構想からいろんな困難を乗り越えて、作品化して芸術祭にかけた所、初演で芸術祭賞を頂きました。

スーパーバレエ「ミナマタ」 
「ミナマタ」を作ろうと思った時から18年が経過しています。
1997年2月 ガーデンプレースで友人スミスさんの写真展が有って、一枚の写真の前から動く事が出来なかった。
胎児性水俣病の子を抱いたお母さんの写真だった。
その写真の前から3時間ぐらい棒立ちになって動く事ができなかった。
今何かできることが有るとすればと考えた時に、舞台作品にすることはできる、だけれども非常に難しい問題なので、直ぐにできるわけではない。
舞台作品にすると決意するが、1997年3月17日私は半身不随で車椅子と言われて歩く事が出来なくなる。

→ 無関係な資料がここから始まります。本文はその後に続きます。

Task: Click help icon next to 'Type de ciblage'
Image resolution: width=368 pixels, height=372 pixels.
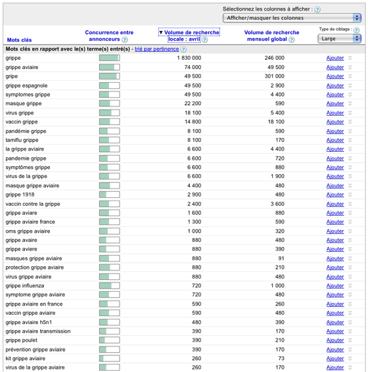Action: click(356, 30)
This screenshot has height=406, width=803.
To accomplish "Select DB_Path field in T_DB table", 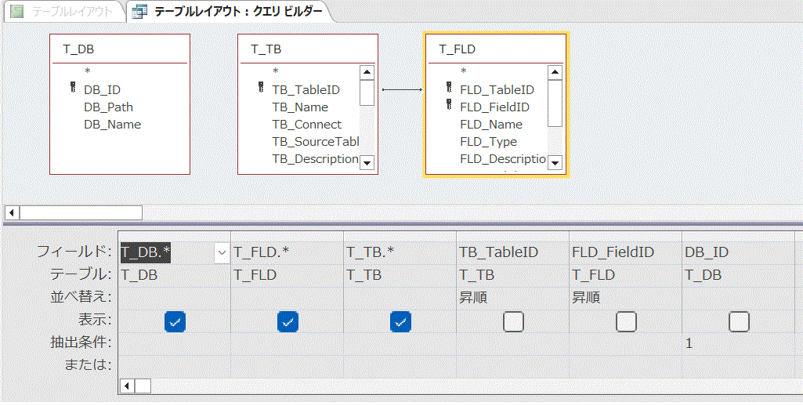I will pos(108,107).
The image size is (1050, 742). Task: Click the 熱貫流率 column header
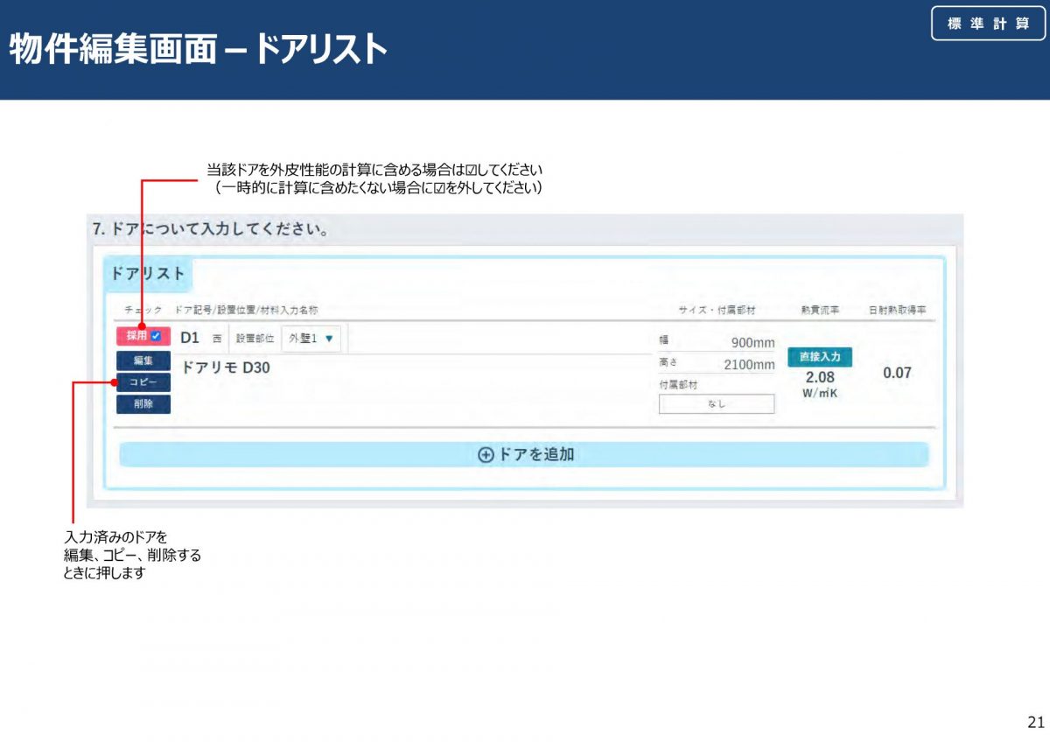coord(820,311)
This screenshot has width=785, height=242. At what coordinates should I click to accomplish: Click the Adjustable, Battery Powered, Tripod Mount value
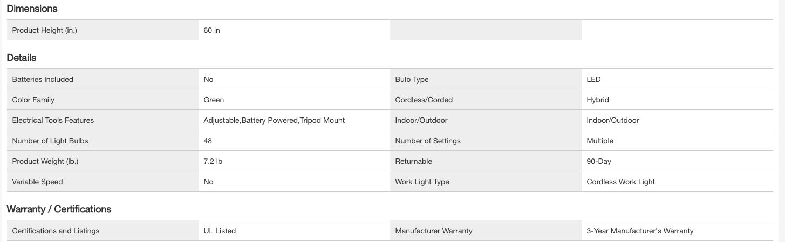(274, 120)
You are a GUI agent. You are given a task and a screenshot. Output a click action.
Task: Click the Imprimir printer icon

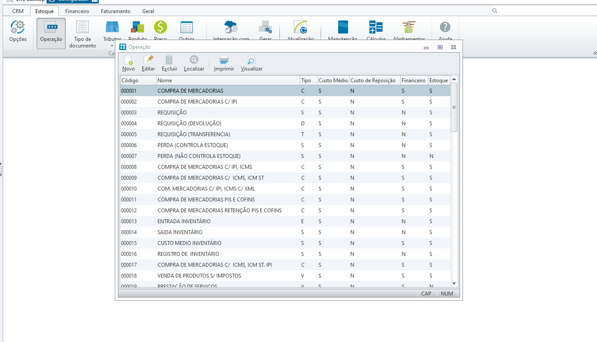tap(224, 60)
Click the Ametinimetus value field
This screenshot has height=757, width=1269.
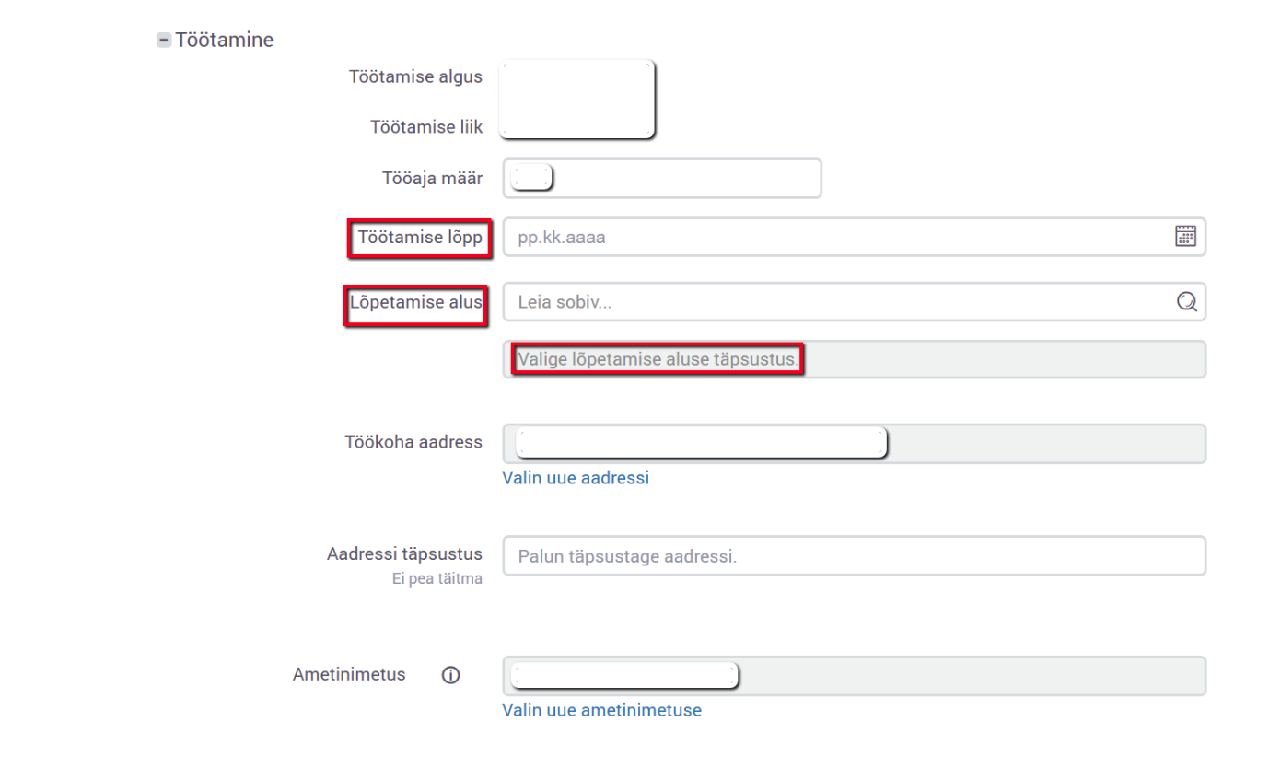click(967, 676)
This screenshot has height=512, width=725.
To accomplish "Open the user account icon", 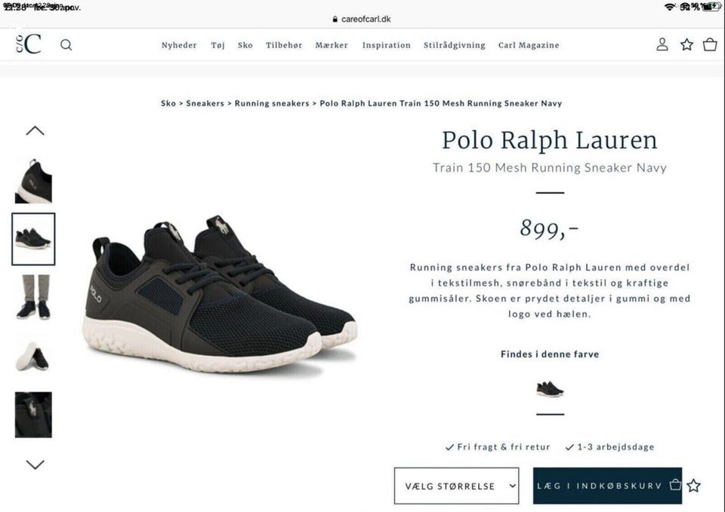I will coord(662,44).
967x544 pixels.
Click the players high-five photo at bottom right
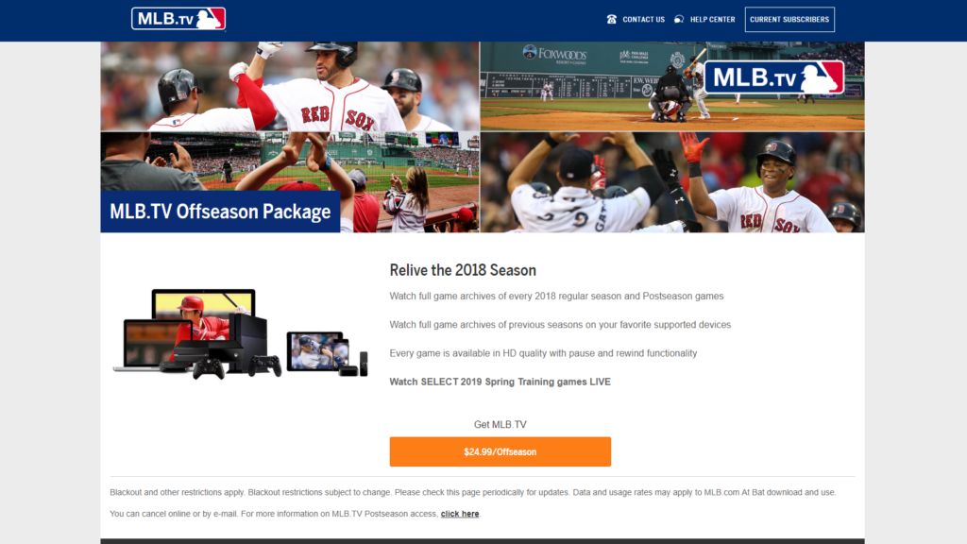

(脊髄が折れる)
もし私が再び二本の足で立って現場に戻ることができたら必ず水俣は作ると決意する。
その年の12月医者は貴方は元通りだと思ってください、と言われて、中枢神経が切れていたと思われていたが、つぶれていただけで徐々に歩く事が出来るようになってきた。

ありとあらゆる資料を読むのに膨大な時間が掛かりました。
ドラマ化する台本を作るのに10年掛かりました。
身体の表現は言葉をもたないのでどうやって表現するかだが、水俣については言葉を排除する事は出来なかった。
合唱組曲と言って、言葉をもっている世界が有った。
水俣病に苦しみながら亡くなっていた方がいる、その方たちの声の代わりはできる、その声の代わりを私は作ればいいとやっと気付きました。
今年の秋にと思っているが、未だ作曲と作業が動いていません。